• **Activity 1**
Please reproduce the case study word for word, from "Case Study 1" to "in the past.".
• **Activity 2**
In the case study, what job does Jessica hold?
• **Activity 3**
Decide whether each statement agrees with the case study, and back each yes or no with the deciding words quoted from it. (a) Jessica graduated with top honors from both college and medical school. (b) On days she calls in sick, Jessica goes out with friends. (c) Her coworkers see her irritability as typical of her usual manner.

• **Given text**
[Start of Attachment]

Case Study 1
Jessica is a 28 year-old married female. She has a very demanding, high stress job as a second year medical resident in a large hospital. Jessica has always been a high achiever. She graduated with top honors in both college and medical school. She has very high standards for herself and can be very self-critical when she fails to meet them. Lately, she has struggled with significant feelings of worthlessness and shame due to her inability to perform as well as she always has in the past.
For the past few weeks Jessica has felt unusually fatigued and found it increasingly difficult to concentrate at work. Her coworkers have noticed that she is often irritable and withdrawn, which is quite different from her typically upbeat and friendly disposition. She has called in sick on several occasions, which is completely unlike her. On those days she stays in bed all day, watching TV or sleeping.

[End of Attachment]

• **Data**
[Start of Attachment]

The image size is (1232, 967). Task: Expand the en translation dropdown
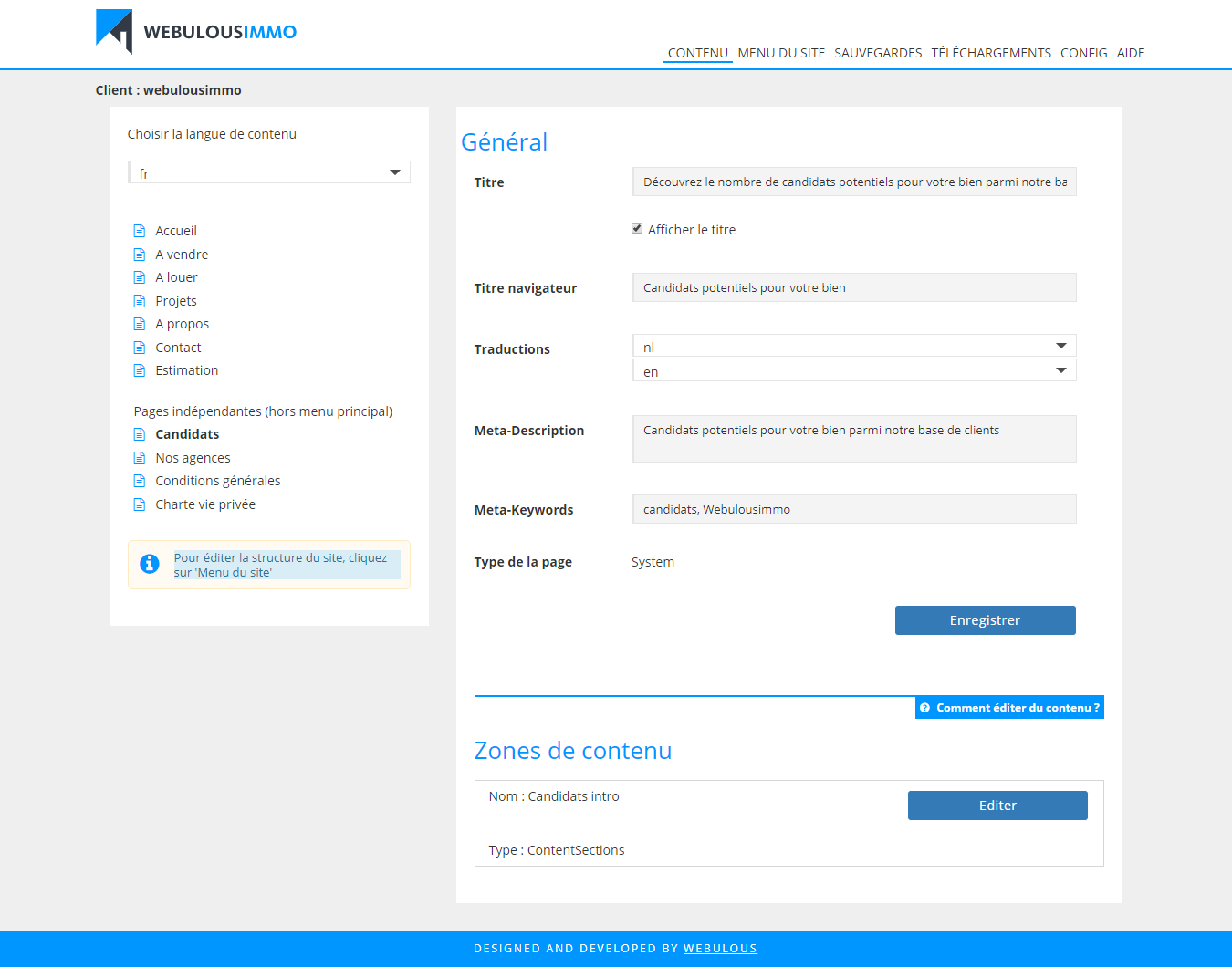[853, 370]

[End of Attachment]

• **Worked solution 1**
Case Study 1
Jessica is a 28 year-old married female. She has a very demanding, high stress job as a second year medical resident in a large hospital. Jessica has always been a high achiever. She graduated with top honors in both college and medical school. She has very high standards for herself and can be very self-critical when she fails to meet them. Lately, she has struggled with significant feelings of worthlessness and shame due to her inability to perform as well as she always has in the past.

• **Worked solution 2**
She is a second year medical resident in a large hospital.

• **Worked solution 3**
(a) Yes: "She graduated with top honors in both college and medical school."
(b) No: "On those days she stays in bed all day, watching TV or sleeping."
(c) No: "which is quite different from her typically upbeat and friendly disposition."